We probably also want to normalize constraint parameters before deduplication, by deterministically sorting the snaks (by property and value). I think this can be done without parsing the constraint parameters, just acting on the JSON as opaque blobs.

It should also be possible to deduplicate constraint checks on references. The same reference can be used in multiple statements, even across entities. (“imported from: English Wikipedia”, wdref:fa278ebfc458360e5aed63d5058cca83c46134f1 in RDF, is used in twelve million statements.)

Change 374592 had a related patch set uploaded (by Lucas Werkmeister (WMDE); owner: Lucas Werkmeister (WMDE)):
[mediawiki/extensions/WikibaseQualityConstraints@master] Introduce ConstraintCheckPlan class

https://gerrit.wikimedia.org/r/374592

Change 392054 had a related patch set uploaded (by Lucas Werkmeister (WMDE); owner: Lucas Werkmeister (WMDE)):
[mediawiki/extensions/WikibaseQualityConstraints@master] Add tests for ConstraintCheckPlan

https://gerrit.wikimedia.org/r/392054

I tried to find out how many constraint checks we could save with this, specifically for the type constraint, which is the most expensive one out of the three where we can apply this optimization.
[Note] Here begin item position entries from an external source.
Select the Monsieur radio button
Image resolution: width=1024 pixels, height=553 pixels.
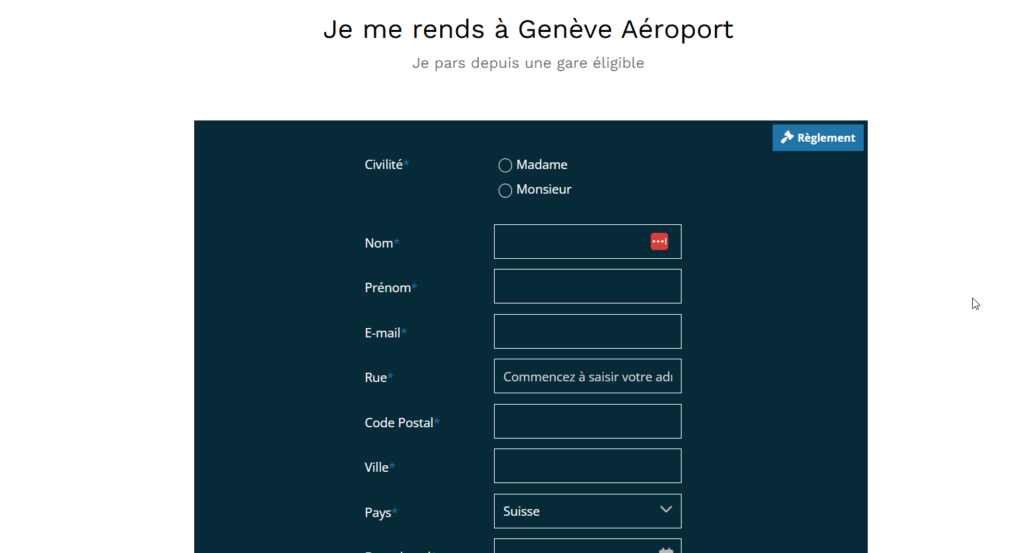[x=505, y=190]
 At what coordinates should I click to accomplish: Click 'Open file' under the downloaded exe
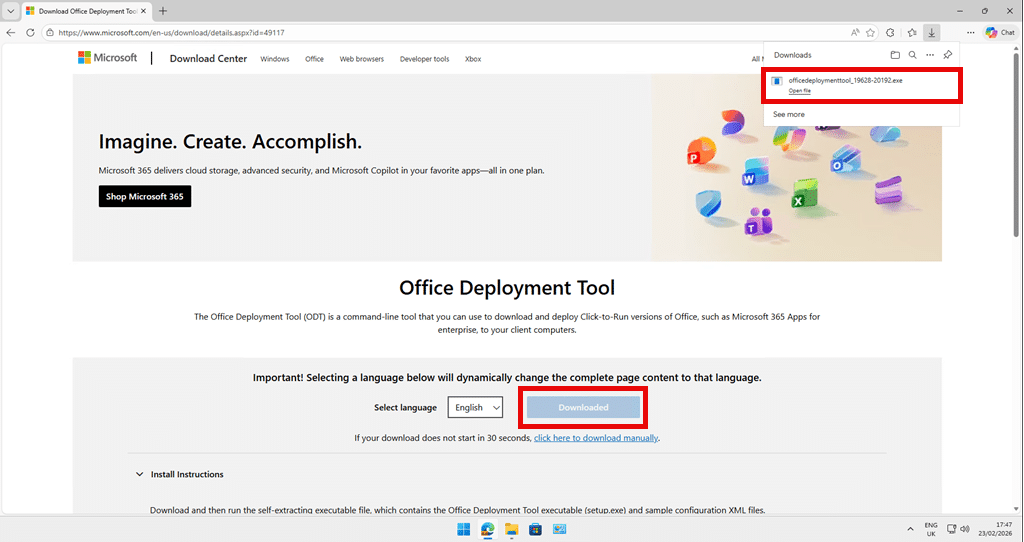799,91
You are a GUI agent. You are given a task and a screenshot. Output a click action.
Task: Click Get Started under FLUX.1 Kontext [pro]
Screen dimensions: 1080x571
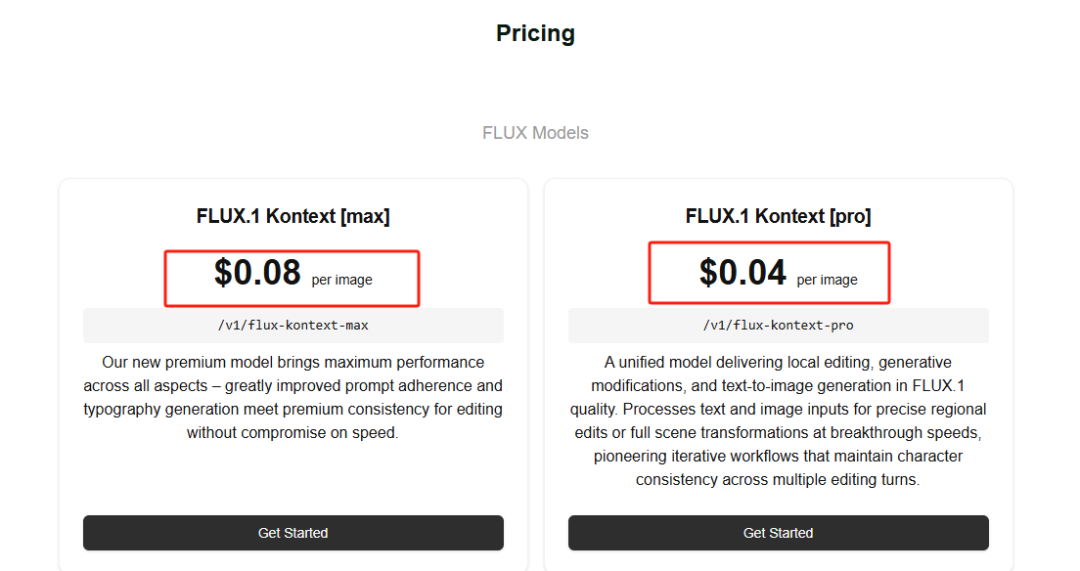pos(778,533)
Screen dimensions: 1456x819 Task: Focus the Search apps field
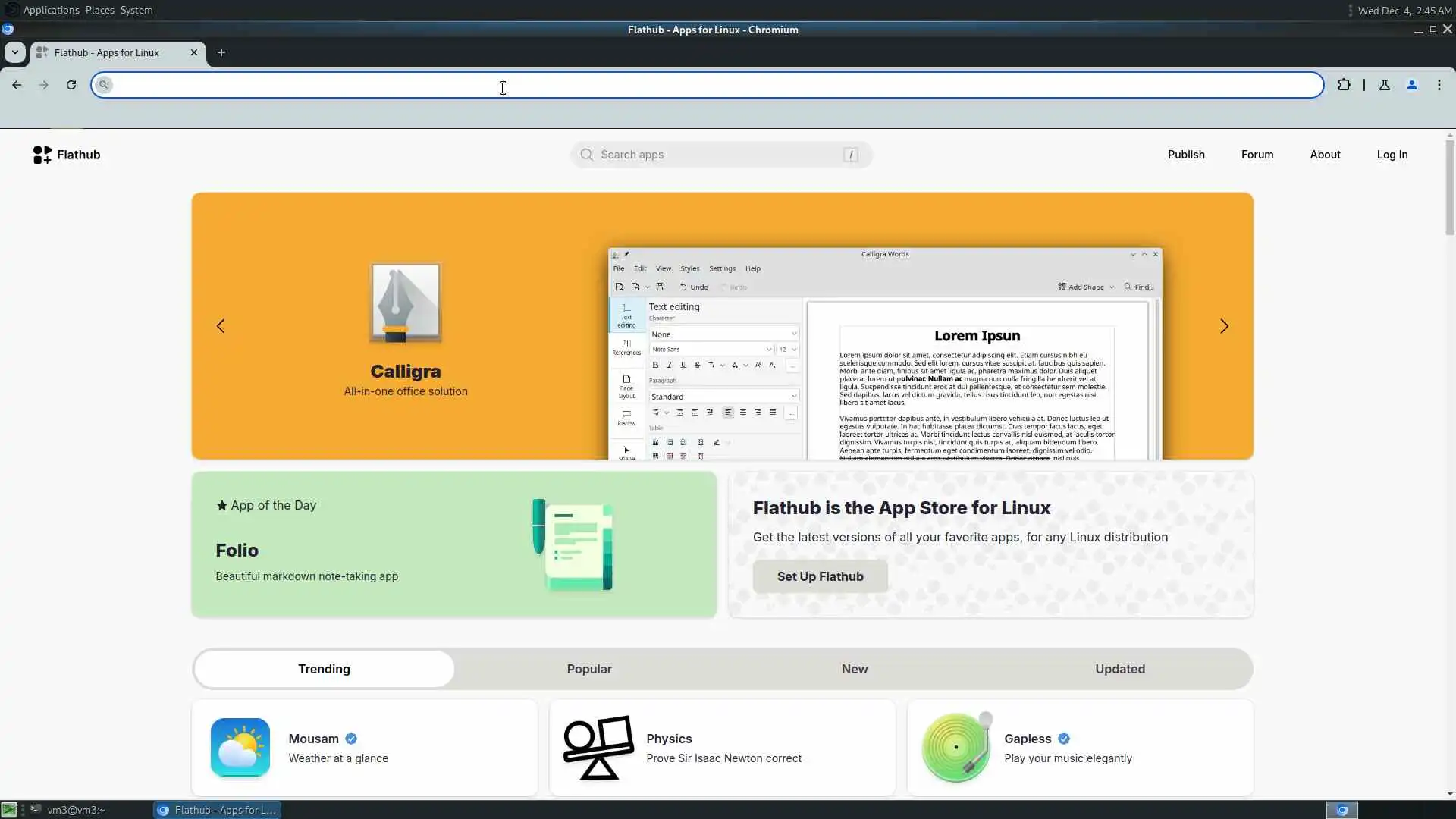[720, 155]
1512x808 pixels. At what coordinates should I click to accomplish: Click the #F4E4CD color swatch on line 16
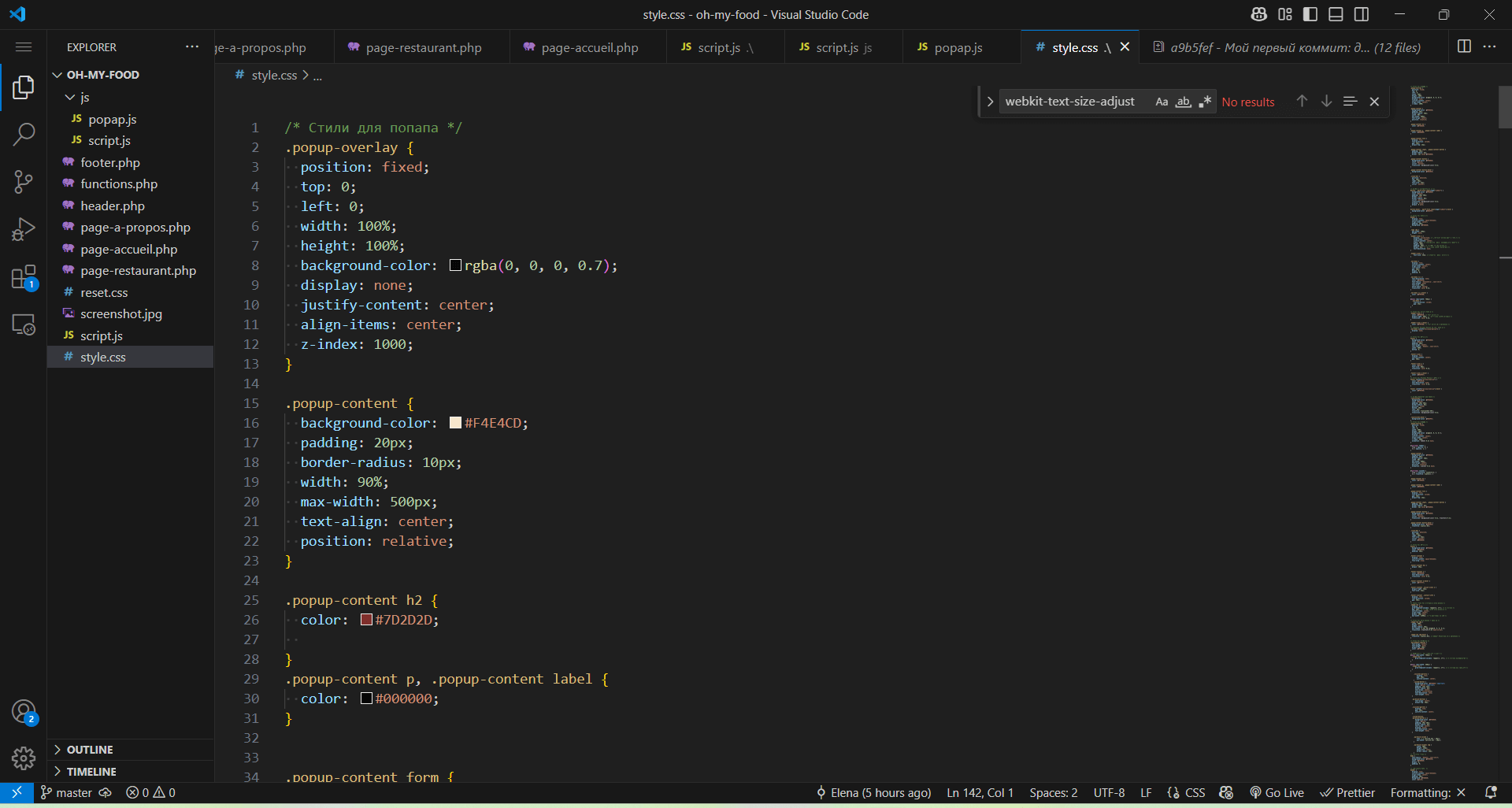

This query, if I’m not mistaken, tells us that on Q42 (Douglas Adams),

  • “instance of human” is checked 19 times,
  • “instance of human or fictional character” and “instance of human, group of humans, fictional character, or character that may or may not be fictional” are each checked 7 times,
  • “instance of human, fictional character, or animal” is checked 4 times,
  • two other constraints are checked 3 times each,
  • and seven more constraints are checked 2 times each.

This means that a total of 44 out of 89 type checks are redundant (query). Let’s run those numbers for a few other items:

  • Q183 (Germany): 394 out of 429 type checks redundant.
  • Q23 (George Washington): 69 out of 111 type checks redundant.
  • Q9368300 (current popular item): 2 out of 13 type checks redundant.
  • Q21558717 (current item with most statements – source): 5103 out of 5107 type checks redundant.
  • Q62444 (random item): 13 out of 31 type checks redundant.
  • Q681946 (another random item): 2 out of 5 type checks redundant.
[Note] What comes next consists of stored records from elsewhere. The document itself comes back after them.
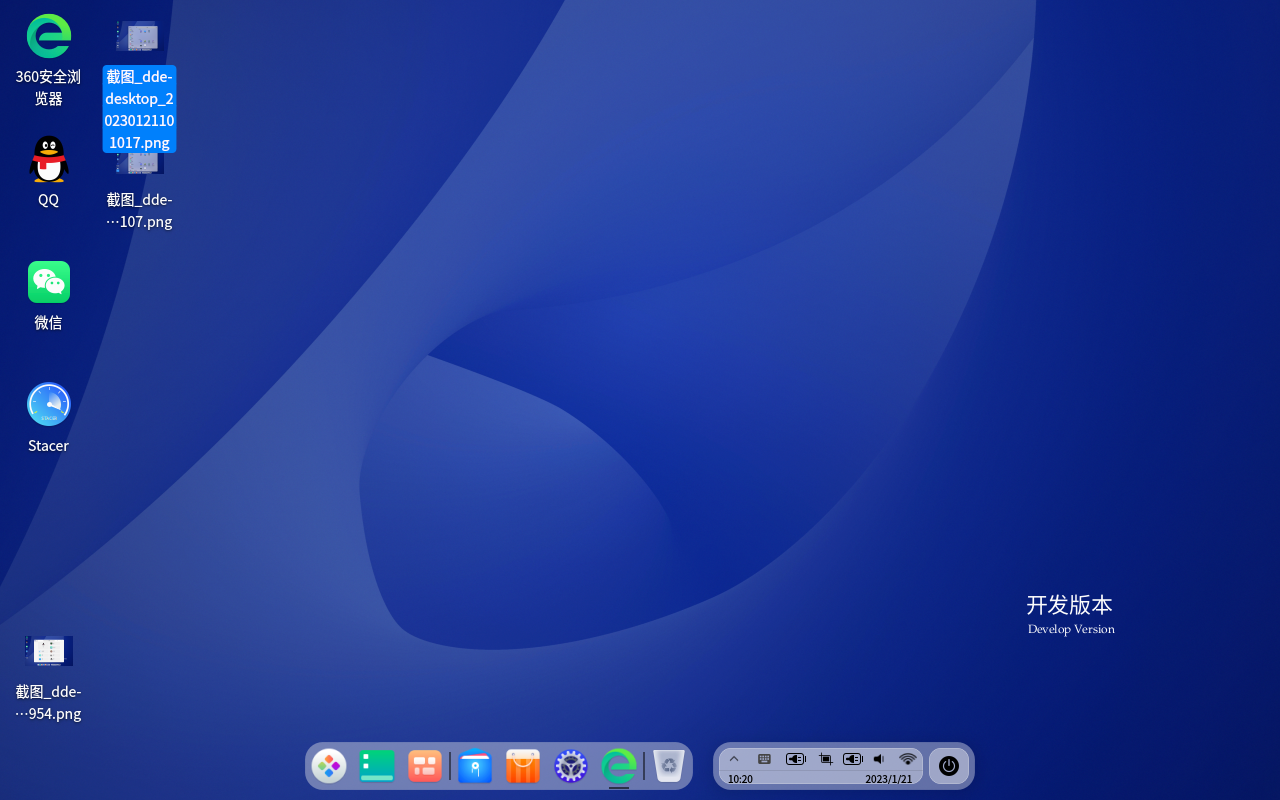The image size is (1280, 800).
Task: Open the Launcher from the dock
Action: tap(329, 766)
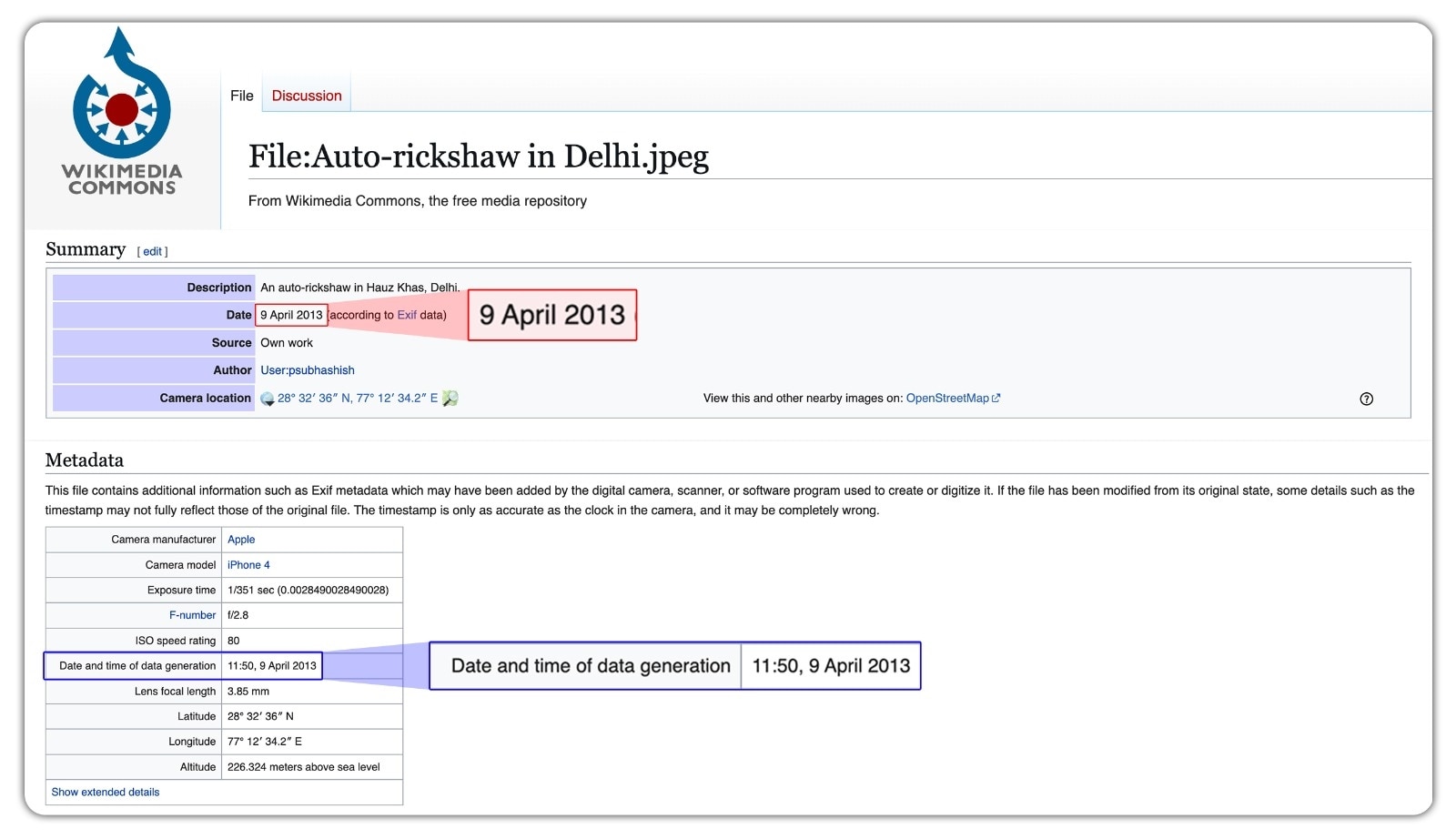Click the magnifier map icon after coordinates
This screenshot has width=1456, height=839.
pyautogui.click(x=450, y=399)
Note: the second query, which returns the number of redundant and total type checks, is pretty crazy, and there might be some error in it. I’ve tried to comment it extensively, so I hope that someone else can look over it and check if it’s correct :)

Overall, it seems like with this optimization, we might be able to save, very roughly speaking, about half of all type constraint checks we perform. (Note, however, that this doesn’t help the “value type” constraint, which is equally expensive and more common.)

Addshore added a project: wikidata-tech-focus.
Addshore added a subscriber: Addshore.

Overall, it seems like with this optimization, we might be able to save, very roughly speaking, about half of all type constraint checks we perform. (Note, however, that this doesn’t help the “value type” constraint, which is equally expensive and more common.)

It sounds like this could be a very useful optimization when we start running these constraint checks more often.

@Lucas_Werkmeister_WMDE I'm guessing this optimization still needs to happen?

Yes, it hasn’t been done yet. There are some patches on Gerrit for my old ConstraintCheckPlan idea, but I’m not sure if that’s the best approach, and the patches themselves are probably stale beyond saving by now.